#### Teks yang Diberikan
━━━━━━

Saturday, February 18, 2017

Catatan 15 Februari

RABU, 15 Februari 2017, akan dicatat dalam sejarah sebagai pemilihan kepala daerah (pilkada) secara serentak yang paling panas di Indonesia. Walaupun pilkada serentak ini berlangsung di 101 daerah, semua mata, terlebih media, lebih menyorot ke satu hotspot, yaitu DKI Jakarta.
 

Nama Basuki Tjahja Purnama atau Ahok menjadi magnet besar perhatian itu tertumpah ke ibukota negara. Persidangan yang tengah bergulir terkait dugaan penistaan agama, debat calon gubernur dan wakil gubernur yang mengobarkan "perang" di media sosial, lalu aksi- aksi umat Islam yang bersinggungan pula dengan persoalan kepemimpinan di Jakarta, membuat panas jagat politik Indonesia.
 

                                   Penghitungan suara di salah satu TPS saat pilkada Kota Cimahi
                                                       Sumber foto: Tribun Jabar/Zelphi.

━━━━━━

[Entri posisi item]

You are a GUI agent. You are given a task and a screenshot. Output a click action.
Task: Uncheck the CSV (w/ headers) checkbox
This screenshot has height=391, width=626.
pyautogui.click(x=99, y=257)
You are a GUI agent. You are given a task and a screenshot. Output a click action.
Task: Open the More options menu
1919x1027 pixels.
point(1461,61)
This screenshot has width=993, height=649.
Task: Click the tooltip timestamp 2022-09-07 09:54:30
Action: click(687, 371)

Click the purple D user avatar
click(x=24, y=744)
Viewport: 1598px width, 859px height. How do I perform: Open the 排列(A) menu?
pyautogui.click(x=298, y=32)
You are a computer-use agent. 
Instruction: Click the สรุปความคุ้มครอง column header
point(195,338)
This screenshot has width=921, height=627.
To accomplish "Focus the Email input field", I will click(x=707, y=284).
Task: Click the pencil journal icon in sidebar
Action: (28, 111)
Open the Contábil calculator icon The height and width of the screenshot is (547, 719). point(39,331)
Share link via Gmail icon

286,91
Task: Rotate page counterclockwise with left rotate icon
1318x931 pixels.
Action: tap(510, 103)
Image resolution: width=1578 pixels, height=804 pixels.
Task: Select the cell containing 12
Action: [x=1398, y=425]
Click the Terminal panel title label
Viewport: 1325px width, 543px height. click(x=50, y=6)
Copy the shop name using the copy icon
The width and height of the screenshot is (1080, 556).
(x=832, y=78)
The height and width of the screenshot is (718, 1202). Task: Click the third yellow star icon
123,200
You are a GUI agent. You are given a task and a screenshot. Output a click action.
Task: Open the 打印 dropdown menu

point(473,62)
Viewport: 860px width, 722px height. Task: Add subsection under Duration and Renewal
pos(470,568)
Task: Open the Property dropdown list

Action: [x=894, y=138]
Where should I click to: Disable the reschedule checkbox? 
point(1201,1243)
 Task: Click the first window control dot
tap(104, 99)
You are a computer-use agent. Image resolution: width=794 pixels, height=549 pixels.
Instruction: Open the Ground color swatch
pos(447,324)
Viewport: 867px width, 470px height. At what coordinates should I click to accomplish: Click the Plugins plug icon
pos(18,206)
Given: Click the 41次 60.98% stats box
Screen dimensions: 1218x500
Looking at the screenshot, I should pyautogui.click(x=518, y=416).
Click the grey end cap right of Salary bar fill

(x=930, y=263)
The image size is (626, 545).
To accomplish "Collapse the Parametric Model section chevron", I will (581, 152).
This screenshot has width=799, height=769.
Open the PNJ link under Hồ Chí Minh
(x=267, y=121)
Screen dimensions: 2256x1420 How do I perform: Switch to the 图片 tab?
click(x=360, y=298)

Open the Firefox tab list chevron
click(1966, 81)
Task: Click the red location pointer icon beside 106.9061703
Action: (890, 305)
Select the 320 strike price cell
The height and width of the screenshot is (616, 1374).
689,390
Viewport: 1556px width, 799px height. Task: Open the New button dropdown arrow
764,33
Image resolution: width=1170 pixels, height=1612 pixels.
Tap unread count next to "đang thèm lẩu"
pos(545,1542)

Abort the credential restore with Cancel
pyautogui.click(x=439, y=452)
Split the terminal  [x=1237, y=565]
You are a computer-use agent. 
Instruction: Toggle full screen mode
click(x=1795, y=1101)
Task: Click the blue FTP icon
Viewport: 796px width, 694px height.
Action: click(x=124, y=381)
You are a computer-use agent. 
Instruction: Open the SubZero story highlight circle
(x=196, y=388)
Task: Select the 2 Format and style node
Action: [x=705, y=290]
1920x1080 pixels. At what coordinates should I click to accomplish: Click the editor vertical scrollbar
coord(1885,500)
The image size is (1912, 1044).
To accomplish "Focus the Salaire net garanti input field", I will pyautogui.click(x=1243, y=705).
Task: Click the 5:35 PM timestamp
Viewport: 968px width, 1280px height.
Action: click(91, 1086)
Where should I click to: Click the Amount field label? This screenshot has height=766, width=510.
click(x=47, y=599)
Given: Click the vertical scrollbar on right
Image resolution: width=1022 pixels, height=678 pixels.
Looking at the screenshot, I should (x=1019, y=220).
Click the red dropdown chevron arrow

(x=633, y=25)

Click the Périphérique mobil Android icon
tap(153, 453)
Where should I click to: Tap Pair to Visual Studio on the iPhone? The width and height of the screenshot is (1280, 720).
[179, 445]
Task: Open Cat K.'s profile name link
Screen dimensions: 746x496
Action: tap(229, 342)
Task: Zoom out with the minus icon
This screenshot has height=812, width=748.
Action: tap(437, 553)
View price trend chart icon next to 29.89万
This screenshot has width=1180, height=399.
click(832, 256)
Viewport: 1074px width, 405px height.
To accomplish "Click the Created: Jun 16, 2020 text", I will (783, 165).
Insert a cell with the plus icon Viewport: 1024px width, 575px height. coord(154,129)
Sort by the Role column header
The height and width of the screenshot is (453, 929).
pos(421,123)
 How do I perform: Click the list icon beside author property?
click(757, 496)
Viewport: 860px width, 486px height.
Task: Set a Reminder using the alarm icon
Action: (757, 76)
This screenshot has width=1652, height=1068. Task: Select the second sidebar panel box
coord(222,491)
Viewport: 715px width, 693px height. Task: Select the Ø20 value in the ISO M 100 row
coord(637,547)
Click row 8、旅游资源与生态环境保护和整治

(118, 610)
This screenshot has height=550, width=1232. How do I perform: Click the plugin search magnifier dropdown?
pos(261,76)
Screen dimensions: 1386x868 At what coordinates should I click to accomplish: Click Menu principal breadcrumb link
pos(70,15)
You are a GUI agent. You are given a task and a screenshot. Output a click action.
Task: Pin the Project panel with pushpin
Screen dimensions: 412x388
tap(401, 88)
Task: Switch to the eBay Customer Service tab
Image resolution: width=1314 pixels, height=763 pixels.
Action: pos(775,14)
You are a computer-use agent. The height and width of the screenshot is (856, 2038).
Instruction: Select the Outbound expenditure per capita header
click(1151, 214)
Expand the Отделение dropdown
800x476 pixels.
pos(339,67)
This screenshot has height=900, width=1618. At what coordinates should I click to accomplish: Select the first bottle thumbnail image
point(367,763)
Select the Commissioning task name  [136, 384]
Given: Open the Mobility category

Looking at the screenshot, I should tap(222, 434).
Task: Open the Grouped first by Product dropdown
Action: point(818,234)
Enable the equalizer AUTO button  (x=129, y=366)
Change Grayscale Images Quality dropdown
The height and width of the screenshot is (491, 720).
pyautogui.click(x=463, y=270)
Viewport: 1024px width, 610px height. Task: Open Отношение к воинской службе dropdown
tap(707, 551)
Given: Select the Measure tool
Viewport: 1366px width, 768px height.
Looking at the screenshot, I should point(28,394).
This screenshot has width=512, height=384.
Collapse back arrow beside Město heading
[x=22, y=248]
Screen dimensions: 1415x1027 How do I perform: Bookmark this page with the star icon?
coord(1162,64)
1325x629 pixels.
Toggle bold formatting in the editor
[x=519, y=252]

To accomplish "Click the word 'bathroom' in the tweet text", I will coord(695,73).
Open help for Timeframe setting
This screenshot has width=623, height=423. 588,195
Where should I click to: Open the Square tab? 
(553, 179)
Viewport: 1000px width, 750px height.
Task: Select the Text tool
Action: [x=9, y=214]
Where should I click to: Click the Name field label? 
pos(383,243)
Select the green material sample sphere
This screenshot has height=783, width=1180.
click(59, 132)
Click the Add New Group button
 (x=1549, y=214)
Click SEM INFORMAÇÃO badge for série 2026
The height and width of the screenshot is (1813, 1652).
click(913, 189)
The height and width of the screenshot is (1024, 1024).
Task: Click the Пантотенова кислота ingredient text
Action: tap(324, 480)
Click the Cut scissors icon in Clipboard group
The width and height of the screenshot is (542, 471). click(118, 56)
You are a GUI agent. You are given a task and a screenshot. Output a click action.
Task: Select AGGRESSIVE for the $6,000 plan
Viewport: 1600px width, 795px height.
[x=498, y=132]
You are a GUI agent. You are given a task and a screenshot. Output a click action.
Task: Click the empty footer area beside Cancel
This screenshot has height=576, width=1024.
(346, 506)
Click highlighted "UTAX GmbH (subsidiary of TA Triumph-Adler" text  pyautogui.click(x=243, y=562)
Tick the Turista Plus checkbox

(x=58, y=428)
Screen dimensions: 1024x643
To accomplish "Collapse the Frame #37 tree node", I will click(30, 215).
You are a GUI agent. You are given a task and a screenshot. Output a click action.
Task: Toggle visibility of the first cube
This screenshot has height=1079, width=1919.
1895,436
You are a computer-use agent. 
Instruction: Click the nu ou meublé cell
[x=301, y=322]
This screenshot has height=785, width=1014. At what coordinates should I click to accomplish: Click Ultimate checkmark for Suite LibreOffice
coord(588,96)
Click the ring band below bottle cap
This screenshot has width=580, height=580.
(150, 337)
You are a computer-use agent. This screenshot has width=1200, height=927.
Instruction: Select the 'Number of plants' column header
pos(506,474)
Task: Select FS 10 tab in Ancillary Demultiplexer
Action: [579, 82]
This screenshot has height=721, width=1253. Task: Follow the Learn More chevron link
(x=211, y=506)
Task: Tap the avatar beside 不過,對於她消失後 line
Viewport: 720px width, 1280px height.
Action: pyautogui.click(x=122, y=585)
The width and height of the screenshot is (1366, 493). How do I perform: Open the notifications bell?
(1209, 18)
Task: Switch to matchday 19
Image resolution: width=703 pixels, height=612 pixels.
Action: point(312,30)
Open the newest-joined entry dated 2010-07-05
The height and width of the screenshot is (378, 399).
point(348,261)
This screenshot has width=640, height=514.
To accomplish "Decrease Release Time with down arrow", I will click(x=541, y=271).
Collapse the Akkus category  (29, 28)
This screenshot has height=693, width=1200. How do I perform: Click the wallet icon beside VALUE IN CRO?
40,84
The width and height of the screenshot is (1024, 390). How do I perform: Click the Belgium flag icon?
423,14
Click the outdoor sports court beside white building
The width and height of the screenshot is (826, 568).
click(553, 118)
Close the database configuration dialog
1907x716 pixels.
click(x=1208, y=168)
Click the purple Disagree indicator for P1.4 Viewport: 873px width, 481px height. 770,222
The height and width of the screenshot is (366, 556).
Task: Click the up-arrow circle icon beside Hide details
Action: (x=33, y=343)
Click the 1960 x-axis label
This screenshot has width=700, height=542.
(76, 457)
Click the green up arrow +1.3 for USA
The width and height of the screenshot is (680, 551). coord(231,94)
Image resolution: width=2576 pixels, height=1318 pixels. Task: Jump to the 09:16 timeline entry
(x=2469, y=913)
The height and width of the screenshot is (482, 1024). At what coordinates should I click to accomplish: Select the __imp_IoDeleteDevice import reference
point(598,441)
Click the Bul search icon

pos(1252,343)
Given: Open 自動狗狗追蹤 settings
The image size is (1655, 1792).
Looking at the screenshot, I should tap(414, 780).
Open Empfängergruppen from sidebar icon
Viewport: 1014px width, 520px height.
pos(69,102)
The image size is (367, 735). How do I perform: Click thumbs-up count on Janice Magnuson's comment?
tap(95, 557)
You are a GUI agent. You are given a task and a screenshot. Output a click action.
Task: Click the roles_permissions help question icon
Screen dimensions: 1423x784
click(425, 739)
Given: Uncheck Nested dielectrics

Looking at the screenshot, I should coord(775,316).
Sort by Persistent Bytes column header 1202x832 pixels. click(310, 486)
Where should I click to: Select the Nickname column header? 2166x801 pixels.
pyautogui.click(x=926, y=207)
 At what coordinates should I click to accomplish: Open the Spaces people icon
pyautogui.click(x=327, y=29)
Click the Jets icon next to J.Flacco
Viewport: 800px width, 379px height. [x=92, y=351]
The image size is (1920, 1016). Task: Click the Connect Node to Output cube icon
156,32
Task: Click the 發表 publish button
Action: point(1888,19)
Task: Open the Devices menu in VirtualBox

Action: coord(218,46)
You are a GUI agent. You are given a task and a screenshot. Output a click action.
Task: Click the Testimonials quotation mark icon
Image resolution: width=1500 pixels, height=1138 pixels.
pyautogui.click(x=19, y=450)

━━━━━━

#### Yang Harus Dikerjakan
Sunting catatan tentang pilkada 15 Februari dengan menuliskan kembali seluruh bagian dari "Catatan 15 Februari" hingga ke "yaitu DKI Jakarta.", dan ganti "hotspot" dengan "titik panas".

#### Jawaban
Catatan 15 Februari

RABU, 15 Februari 2017, akan dicatat dalam sejarah sebagai pemilihan kepala daerah (pilkada) secara serentak yang paling panas di Indonesia. Walaupun pilkada serentak ini berlangsung di 101 daerah, semua mata, terlebih media, lebih menyorot ke satu titik panas, yaitu DKI Jakarta.